Required task:
Reproduce the entries from the line containing "This screenshot has height=400, width=700." through the end of the entries, substituting "slideshow" for "carousel" and changing nothing else.

** Begin **

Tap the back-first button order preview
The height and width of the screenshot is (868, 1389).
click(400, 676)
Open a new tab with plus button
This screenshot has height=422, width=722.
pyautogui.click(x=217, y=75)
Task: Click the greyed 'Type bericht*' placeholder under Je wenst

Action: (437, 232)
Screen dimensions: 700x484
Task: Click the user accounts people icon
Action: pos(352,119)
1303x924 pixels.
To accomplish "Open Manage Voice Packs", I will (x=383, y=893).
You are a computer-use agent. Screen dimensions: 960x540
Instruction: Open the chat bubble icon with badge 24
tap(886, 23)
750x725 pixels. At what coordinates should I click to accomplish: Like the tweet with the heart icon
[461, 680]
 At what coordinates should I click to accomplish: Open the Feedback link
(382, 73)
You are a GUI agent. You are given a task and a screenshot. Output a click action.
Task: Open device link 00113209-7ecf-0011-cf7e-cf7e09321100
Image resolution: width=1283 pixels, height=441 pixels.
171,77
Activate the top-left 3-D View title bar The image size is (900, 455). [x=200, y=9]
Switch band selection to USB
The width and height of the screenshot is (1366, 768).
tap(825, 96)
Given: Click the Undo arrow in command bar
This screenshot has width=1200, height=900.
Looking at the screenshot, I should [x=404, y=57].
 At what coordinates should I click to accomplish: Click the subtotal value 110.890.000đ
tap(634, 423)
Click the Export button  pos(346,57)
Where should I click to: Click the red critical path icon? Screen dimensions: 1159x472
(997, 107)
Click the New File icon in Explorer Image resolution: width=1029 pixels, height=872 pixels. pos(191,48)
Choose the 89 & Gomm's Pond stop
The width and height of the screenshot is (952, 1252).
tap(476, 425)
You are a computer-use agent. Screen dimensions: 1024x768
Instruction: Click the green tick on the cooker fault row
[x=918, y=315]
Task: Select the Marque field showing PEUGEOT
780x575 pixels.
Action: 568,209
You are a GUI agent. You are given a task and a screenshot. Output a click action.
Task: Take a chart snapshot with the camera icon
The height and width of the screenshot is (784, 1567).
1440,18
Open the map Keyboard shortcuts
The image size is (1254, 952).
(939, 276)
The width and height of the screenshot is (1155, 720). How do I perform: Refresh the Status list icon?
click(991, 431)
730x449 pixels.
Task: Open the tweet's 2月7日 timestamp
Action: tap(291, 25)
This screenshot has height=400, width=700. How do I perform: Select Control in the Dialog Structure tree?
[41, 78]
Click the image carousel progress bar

** End **

Result of this exercise:
This screenshot has height=400, width=700. How do I perform: Select Control in the Dialog Structure tree?
[41, 78]
Click the image slideshow progress bar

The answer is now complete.